L’accordo Opec sul taglio alla produzione di greggio sembra sempre più una farsa. In considerazione di come stanno andando le negoziazioni tra i membri interni ed esterni all’organizzazione, qualche dubbio inizia a diventare certezza.

Diverse indiscrezioni sostengono che alla riunione di ieri ad Istanbul i vertici dei Paesi produttori si siano spaccati. Forti sarebbero stati anche i dissidi con la Russia.

Come previsto, le incomprensioni sono iniziate durante la discussione sulla ripartizione delle quote in base al taglio. Come era ovvio, nessuno vuole produrre meno di altri.

I problemi più grossi sembrano ruotare intorno al Venezuela e all’Iraq. Secondo alcune fonti, la produzione di oro nero dichiarata dai due Paesi sarebbe superiore a quella reale. In questo modo le due nazioni tentano di aggirare la ripartizione delle quote, puntando all’esenzione.

L’Arabia Saudita continua a sostenere di avere l’appoggio della Russia. Anche se, come detto, i vertici del Cremlino non hanno mai confermato il taglio, ma solo la disponibilità al congelamento.

Il nulla di fatto riporta il greggio a subire la pressione dei mercati. Sia Brent che WTI cedono, nella giornata di oggi, qualche punto percentuale.

Investimenti: si teme nuovo crollo per l’oro nero

Non è solo il fallimento della riunione di Istanbul a preoccupare i mercati. Al quale si aggiungono, peraltro, i già cospicui dubbi sul possibile funzionamento del piano Opec.

Altri elementi potrebbero portare il greggio ad un nuovo crollo. Primo tra tutti la pressione costante degli investitori. Non di minore importanza è il ruolo della Russia che influenza fortemente la quotazione.

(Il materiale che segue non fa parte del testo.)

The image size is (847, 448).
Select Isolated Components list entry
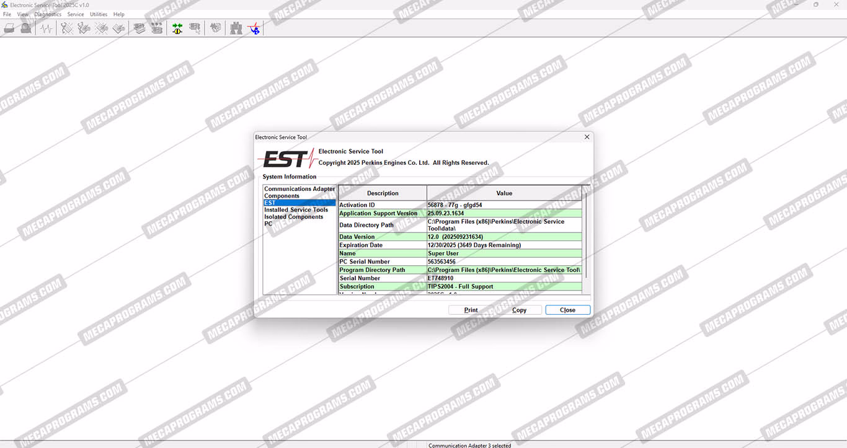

Putin dichiara che le intenzioni ci sono, ma il suo ministro Novak sottolinea che nessun accordo è stato firmato da parte del Paese. L’incertezza sul ruolo del Cremlino contribuisce ad innervosire i mercati.

Gli analisti dunque non escludono un possibile imminente crollo del prezzo petrolio, dopo le buone performance dei giorni scorsi. A fine mese, nella riunione di Vienna, se ne saprà di più.